— BEGIN TEXT TO READ —

Obviously, climate change information and how to disseminate it has now become salient topics in science and the society at large [6]. Fundamentally, the issues surrounding climate change have attracted the attention of the government, business, society and even the international community [7]. Interestingly, all professions continue to have their say on the issues whether the industry, communication outfits, the health sector, scholars, scientists, media because of the different manifestations of disasters and catastrophes attributed to climate change. These professionals rely mostly on information from scientific reports and data to formulate how to respond to the problem and threat of climate change. Mostly, scientific information has assisted a lot in having knowledge on what to do to mitigate and adapt to climate change [8]. The continuity of the access to ample information on how to tackle and curb climate change is robustly encouraged. This proposition is made against the backdrop that virtually all scientific reports painted scary and gloomy pictures of what would happen to the planet earth and its inhabitants if global warming is not curbed [5].
The society presently, to a large extent, have access to information on climate change because of the numerous sources of information available to people nowadays unlike in the midtolate 1980s when the science pf anthropogenic climate change first emerged on the public agenda. Then, information on climate change was restricted to very few people mainly to scientists with research focus on climate and environmental issues [9]. Even though there were television and radio stations, very few people had access to them. There was no internet nor social media platforms where people can share “breaking news.” Therefore, information and the dissemination of climate change were very poor. However, nowadays, 24 hours a day television and radio news have made information on climate change, and more recently, the question of how to disseminate it most effectively to witness a steep rise. The information available on climate change has now been made possible courtesy to ample access to various media platforms.

— END TEXT TO READ —

— REQUIRED ACTIONS —
**a.** In the passage on climate change information, who mainly had access to climate change information when the science of anthropogenic climate change first emerged on the public agenda?
**b.** Resume the passage on climate change information, picking up after its final sentence.

— BEGIN RAW DATA —

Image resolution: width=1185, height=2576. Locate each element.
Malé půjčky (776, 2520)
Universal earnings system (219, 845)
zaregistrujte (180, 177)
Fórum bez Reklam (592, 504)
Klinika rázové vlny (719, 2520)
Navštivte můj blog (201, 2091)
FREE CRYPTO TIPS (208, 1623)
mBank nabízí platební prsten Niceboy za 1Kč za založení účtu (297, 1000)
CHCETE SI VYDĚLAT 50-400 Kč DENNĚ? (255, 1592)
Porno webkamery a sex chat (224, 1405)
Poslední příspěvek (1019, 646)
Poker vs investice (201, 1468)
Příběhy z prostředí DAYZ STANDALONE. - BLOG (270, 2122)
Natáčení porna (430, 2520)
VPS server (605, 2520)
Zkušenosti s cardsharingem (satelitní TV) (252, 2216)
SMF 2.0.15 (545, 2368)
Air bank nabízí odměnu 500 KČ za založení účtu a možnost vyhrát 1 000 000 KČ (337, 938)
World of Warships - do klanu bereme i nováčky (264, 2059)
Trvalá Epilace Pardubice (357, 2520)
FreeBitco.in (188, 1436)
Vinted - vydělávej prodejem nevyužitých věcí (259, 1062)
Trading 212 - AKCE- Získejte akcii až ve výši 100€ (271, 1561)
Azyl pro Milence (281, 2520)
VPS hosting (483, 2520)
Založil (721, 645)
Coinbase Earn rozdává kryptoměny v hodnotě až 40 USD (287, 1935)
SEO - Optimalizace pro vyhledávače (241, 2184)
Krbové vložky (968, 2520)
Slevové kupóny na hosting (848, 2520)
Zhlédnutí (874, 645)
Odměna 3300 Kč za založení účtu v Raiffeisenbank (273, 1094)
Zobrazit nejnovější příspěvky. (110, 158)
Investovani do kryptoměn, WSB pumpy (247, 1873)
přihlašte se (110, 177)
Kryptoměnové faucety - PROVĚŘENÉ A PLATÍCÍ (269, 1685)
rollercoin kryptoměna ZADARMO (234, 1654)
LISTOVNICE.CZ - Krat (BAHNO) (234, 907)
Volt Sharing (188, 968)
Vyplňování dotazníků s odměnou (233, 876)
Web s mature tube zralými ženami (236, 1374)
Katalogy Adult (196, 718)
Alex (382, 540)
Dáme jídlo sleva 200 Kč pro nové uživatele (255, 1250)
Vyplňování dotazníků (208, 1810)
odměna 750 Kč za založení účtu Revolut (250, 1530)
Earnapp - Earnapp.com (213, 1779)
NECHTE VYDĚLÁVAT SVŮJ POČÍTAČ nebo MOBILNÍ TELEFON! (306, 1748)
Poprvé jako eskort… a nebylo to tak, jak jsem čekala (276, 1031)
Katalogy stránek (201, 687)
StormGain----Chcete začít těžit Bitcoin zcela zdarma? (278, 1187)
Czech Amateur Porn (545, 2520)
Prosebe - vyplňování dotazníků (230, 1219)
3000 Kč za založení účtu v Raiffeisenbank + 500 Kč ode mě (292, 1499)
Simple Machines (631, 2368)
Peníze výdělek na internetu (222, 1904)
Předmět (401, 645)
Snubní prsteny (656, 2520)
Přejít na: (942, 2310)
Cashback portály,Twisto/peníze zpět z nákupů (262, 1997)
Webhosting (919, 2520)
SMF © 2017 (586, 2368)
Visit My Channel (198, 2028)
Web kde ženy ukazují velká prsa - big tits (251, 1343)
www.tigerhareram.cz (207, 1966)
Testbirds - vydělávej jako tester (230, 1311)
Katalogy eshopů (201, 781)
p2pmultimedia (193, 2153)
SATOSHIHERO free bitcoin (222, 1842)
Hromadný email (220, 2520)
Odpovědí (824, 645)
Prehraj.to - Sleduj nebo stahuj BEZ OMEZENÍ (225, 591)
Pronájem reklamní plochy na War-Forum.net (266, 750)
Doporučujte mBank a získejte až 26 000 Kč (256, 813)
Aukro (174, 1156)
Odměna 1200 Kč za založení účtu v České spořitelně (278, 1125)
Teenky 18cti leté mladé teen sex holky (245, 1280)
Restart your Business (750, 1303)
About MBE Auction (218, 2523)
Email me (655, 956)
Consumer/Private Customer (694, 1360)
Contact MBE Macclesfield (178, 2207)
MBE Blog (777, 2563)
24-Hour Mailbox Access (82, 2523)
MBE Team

— END RAW DATA —

— WRITTEN ANSWERS —
**a.** Very few people had access, mainly scientists whose research focused on climate and environmental issues.

**b.**
More importantly, information on climate change could influence attitude and there could be an attitudinal change to do the right thing by reducing emission and not to engage in businesses where fossil fuel which emits carbon dioxide are hugely consumed. Scientific information has shown that the earth will suffer the consequences. To avert consequences, one way to intervene is for the government to engender mitigative behaviors which would be to introduce regulation that forces green behavior (which compels shifting from fossil energy to renewable sustainable energy) in order to fight global emissions [10]. It is also imperative that voluntary strategies and measures could be taken as part of behavioral change from the use of fossil fuels to renewable sustainable energy. Therefore, effective and widespread information could play critical roles in engaging the public in low carbon lifestyles. This could be achieved by facilitating public acceptance of regulation and secondly, to stimulate grassroots action through effective and rational engagement with issues, strategies and measures to fight and tackle climate change [10]. The significance of information on climate change and environmental matters by policy makers and government have been succinctly articulated thus “policy makers around the world are calling for the production and diffusion of more useful information for environmental decision-making. Ideally, useful information expands alternatives, clarifies choice and enables policy makers to achieve desired outcomes” [10]. This assertion is made against the backdrop that “decision makers, however, often lack the useful information needed for good decision-making” [6].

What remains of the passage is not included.